Exercise objective:
Sort through the entries below and pull out lines containing the word "pyautogui".

Given entries:
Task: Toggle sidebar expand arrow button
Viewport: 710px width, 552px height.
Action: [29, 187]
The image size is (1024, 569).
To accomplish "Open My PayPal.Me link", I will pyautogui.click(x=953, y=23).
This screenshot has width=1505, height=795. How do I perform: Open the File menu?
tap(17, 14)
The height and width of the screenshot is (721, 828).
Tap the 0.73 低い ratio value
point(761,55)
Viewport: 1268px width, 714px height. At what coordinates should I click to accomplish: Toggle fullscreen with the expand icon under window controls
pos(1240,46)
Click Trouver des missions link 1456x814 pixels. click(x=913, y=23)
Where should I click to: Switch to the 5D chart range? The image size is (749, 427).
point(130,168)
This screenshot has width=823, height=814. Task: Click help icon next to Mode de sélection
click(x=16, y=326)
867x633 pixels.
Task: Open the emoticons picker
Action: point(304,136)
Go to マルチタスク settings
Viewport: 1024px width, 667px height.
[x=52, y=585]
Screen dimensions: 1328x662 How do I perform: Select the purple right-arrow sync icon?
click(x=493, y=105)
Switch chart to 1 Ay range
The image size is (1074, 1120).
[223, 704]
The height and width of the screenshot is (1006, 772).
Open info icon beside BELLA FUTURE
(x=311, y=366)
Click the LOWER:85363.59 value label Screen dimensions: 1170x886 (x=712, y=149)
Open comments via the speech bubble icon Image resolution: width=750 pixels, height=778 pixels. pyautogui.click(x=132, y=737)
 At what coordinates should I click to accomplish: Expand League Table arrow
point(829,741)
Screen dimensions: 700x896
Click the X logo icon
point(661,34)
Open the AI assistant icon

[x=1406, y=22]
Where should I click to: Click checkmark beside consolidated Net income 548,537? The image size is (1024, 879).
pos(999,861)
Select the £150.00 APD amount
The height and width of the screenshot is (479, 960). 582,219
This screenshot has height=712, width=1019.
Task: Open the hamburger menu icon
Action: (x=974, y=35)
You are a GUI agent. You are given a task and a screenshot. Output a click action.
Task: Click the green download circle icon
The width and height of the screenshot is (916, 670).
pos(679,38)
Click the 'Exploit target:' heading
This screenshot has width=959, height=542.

Solution to the problem:
To accomplish "Open My PayPal.Me link", I will pyautogui.click(x=953, y=23).
Open comments via the speech bubble icon Image resolution: width=750 pixels, height=778 pixels. pyautogui.click(x=132, y=737)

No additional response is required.